20 July 2005

For the love of Jebus, please remember the lesson!

I love this quote from Mark Morford. He is SO ON!

This is a quote from one of his first post-Indian Ocean tsunami articles. This really puts it all in perspective. We really all are alone, vulnerable, small, insignificant. What does it all mean? What are we supposed to take and learn from this thing called life?

"Maybe you see such horrors, as I tend to do, as a call to carpe diem, to cherish the day and enjoy the moment like never before and maybe make a change in your life and your perspective before it's too late and because you have nothing, really, to lose, and because life is frighteningly fleeting and it can all be literally washed away in the time it takes to walk your dog to the park and back.
Primordial. Primeval. Prelapsarian.

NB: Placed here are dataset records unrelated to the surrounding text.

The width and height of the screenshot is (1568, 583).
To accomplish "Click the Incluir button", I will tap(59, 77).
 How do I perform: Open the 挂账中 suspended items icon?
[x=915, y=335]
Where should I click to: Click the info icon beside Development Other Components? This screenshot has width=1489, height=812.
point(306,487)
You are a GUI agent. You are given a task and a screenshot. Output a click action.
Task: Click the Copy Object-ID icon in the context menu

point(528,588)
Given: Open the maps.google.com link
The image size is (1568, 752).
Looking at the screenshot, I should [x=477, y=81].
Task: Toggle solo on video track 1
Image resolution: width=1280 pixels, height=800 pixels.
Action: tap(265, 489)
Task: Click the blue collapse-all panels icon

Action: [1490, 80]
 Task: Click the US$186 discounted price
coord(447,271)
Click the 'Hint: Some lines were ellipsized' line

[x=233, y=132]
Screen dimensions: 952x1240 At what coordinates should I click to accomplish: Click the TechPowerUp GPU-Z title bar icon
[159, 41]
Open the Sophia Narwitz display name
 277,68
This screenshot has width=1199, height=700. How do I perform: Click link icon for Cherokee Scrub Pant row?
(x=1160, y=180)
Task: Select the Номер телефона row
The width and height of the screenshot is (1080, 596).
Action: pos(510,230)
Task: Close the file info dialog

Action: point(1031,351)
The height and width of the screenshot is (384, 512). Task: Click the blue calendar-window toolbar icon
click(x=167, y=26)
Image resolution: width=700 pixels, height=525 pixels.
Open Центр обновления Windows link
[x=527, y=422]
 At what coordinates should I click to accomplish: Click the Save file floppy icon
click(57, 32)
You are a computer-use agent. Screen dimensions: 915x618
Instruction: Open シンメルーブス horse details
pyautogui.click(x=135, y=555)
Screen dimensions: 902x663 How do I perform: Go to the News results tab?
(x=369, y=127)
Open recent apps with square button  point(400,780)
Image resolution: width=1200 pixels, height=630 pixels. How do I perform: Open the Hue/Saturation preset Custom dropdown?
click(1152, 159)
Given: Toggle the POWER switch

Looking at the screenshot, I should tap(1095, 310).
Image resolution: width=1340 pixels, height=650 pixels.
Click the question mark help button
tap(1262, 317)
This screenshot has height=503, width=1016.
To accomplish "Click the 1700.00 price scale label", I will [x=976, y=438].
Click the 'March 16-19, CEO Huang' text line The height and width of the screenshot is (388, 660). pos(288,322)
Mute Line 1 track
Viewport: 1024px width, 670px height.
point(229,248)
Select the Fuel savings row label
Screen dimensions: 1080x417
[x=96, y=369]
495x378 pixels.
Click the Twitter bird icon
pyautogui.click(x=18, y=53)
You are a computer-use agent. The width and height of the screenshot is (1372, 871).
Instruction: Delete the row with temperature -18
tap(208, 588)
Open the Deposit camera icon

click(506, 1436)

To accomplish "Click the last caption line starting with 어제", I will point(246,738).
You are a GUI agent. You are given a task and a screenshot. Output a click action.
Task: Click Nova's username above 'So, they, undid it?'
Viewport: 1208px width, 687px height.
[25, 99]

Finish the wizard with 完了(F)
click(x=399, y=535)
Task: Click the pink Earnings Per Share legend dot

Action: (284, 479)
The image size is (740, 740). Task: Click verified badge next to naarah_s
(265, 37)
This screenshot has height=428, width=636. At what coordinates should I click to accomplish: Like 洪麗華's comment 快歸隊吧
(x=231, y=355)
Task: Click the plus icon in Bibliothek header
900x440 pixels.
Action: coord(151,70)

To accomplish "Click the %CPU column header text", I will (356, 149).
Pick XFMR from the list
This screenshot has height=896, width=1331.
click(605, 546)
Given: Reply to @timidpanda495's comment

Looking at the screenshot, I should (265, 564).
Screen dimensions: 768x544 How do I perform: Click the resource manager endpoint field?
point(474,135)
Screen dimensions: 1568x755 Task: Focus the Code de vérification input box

Many other polysyllabic words come to mind to describe the tragedy that only seems to point up the fact that we know far less than we think we know about How It All Works and even less about Why the Hell We Have to Be Here to Witness It.
And what's worse, there's not a damn thing we can really do about it all, except get slapped, again, with the fact that life can be unspeakably violent and brutish right alongside stunning and beautiful, and there is not a single place on the planet that is absolutely free of potential catastrophe or epic disaster or slow and painful rebirth. Nowhere.
And therefore, no matter how many luxury resorts and how much money and how many McMansions and how many manly SUVs we gather desperately to ourselves like hollow and ultimately useless security blankets, this very fact, this slippery transitory insanity, is in our blood, our cells, our genetic code.
And in the end, we realize terror has nothing to do with angry Islamic fundamentalists or right-wing Christian warmongers, and everything to do with surviving this mad shocking circus so as to milk this experience for all it's worth and haul its cartload of shimmering and bloody and fragile lessons to the next level, the next life, the next Mystery.
Could the lesson -- if there is one -- be that simple? And that incredibly difficult?"

1 comment:

mrs the experience said...

"shimmering and bloody and fragile lessons" - nice turn of phrase.